Nach der vorläufigen Einigung im Schuldenstreit ist für EU-Kommissionspräsident Jean-Claude Juncker ein Ausscheiden Griechenlands aus der Euro-Zone „definitiv vom Tisch“. Alles Weitere hänge von der „Leistungsbereitschaft“ der Griechen ab, sagte Juncker im Ö1-Abendjournal des ORF-Radio. „Die Griechen müssen liefern.“

Auch EZB-Ratsmitglied Ewald Nowotny hält einen „Grexit“ inzwischen für unwahrscheinlich. „Aber wir haben das neue Programm noch nicht. Daher kann noch immer ein Unfall passieren“, warnte Nowotny. „Aber die Wahrscheinlichkeit, dass Griechenland in der Eurozone bleibt, überwiegt jetzt aus meiner Sicht.“

Bei der Suche nach Lösungen gebe es auch Alternativen zu einem Schuldenschnitt, sagte er den „Salzburger Nachrichten“ (Freitag). Als Beispiel nannte der Gouverneur der Oesterreichischen Nationalbank eine Streckung der Verbindlichkeiten.
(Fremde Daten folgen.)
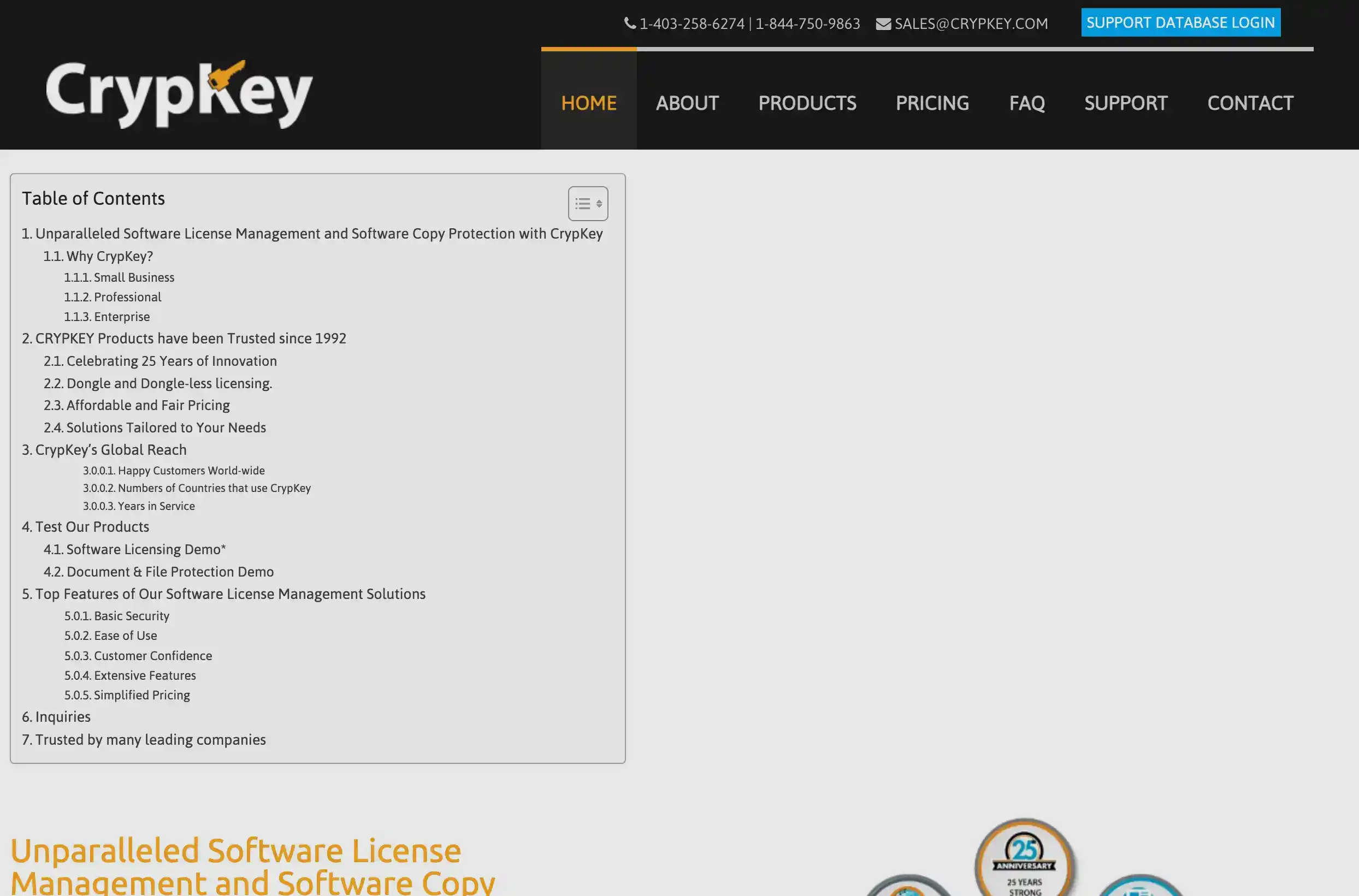Email SALES@CRYPKEY.COM link

point(971,24)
Er verwies darauf, dass es für einen Erlass von Schulden rechtlich enge Grenzen gebe.

Tsipras hatte nach monatelangem Widerstand am 13. Juli die strengen Auflagen der anderen 18 Euro-Ländern akzeptiert, um ein Ausscheiden seines fast bankrotten Landes aus dem Euro abzuwenden.
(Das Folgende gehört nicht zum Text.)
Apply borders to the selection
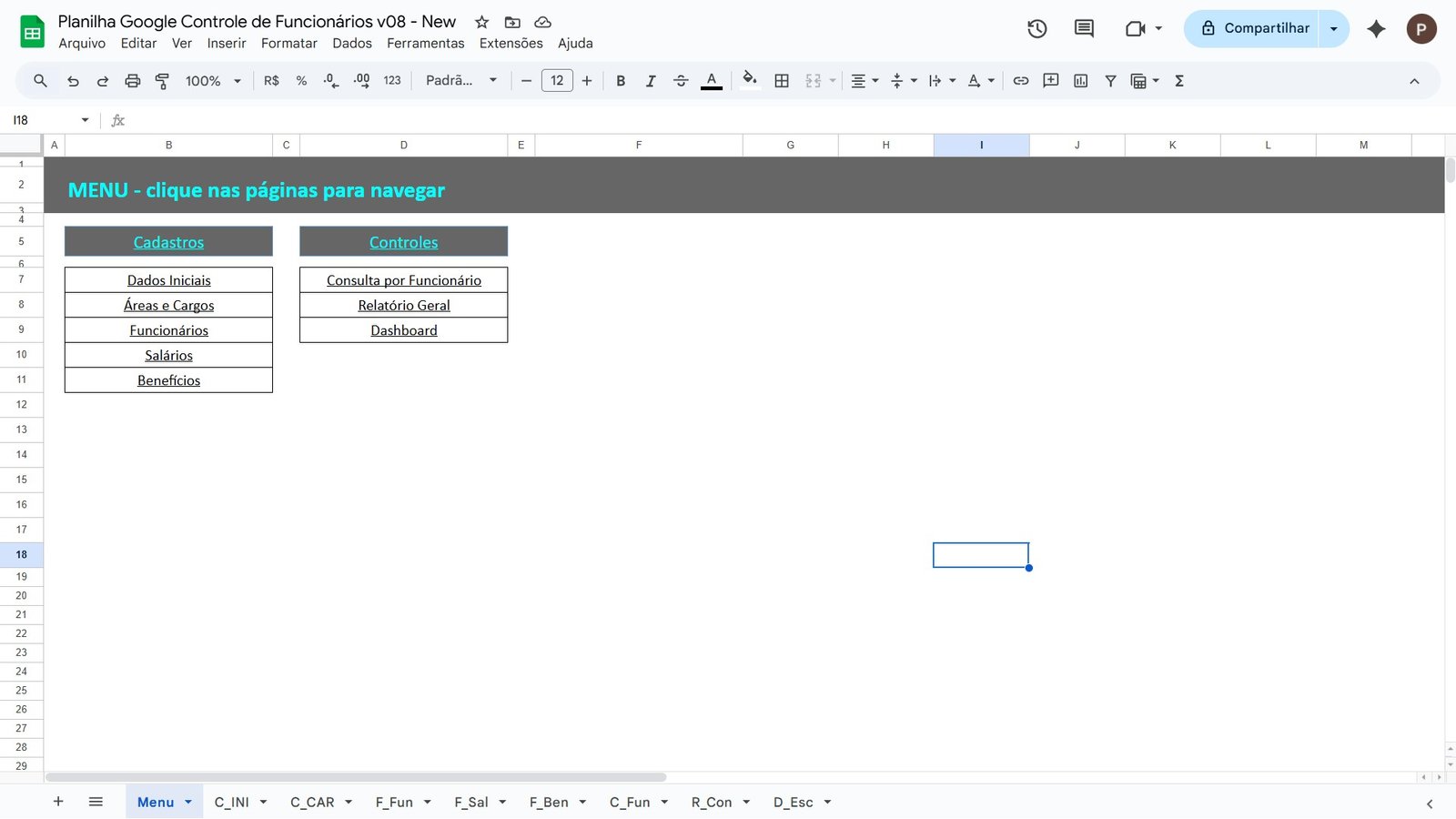This screenshot has height=819, width=1456. point(781,80)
Er machte in der Debatte vor dem Ather Parlament am Donnerstag erneut deutlich, dass die Reformen nicht seine Wahl, aber wegen der Forderungen der Kreditgeber unausweichlich seien. „Wir haben einen Kompromiss gewählt, der uns zwingt, ein Programm umzusetzen, an das wir nicht glauben, und wir werden es umsetzen, weil die Alternativen schlimm wären“, sagte der Regierungschef und sprach von einem Ausnahmezustand.

Einen Rücktritt schloss der Ministerpräsident trotz der Abweichler aus. Er verstehe die Linke in der Regierung als Bastion für die Interessen des Volkes, sagte Tsipras. „Und was mich betrifft, ich werde diese Bastion nicht verlassen, zumindest nicht aus eigenem freien Willen.“

Regierungssprecherin Olga Gerovasili räumte nach der Abstimmung ein, dass ein Riss durch Syriza gehe. Sie wollte sich nicht dazu äußern, ob die Rebellen aus der Partei oder der Fraktion ausgeschlossen würden. „Von jetzt an werden die Vorgaben der Partei befolgt, um mit dem Problem umzugehen“, sagte sie.

Für die Regierung hätten nun die anstehenden Verhandlungen mit den Geldgebern Priorität. „Von jetzt an wird die Regierung ihre gesamte Aufmerksamkeit auf die Verhandlungsbemühungen konzentrieren, damit es zu einer Vereinbarung kommt“, sagte die Sprecherin. Gleichzeitig versprach sie, dass Korruption und Steuerflucht bekämpft und die humanitäre Krise im Land gemildert werden sollten.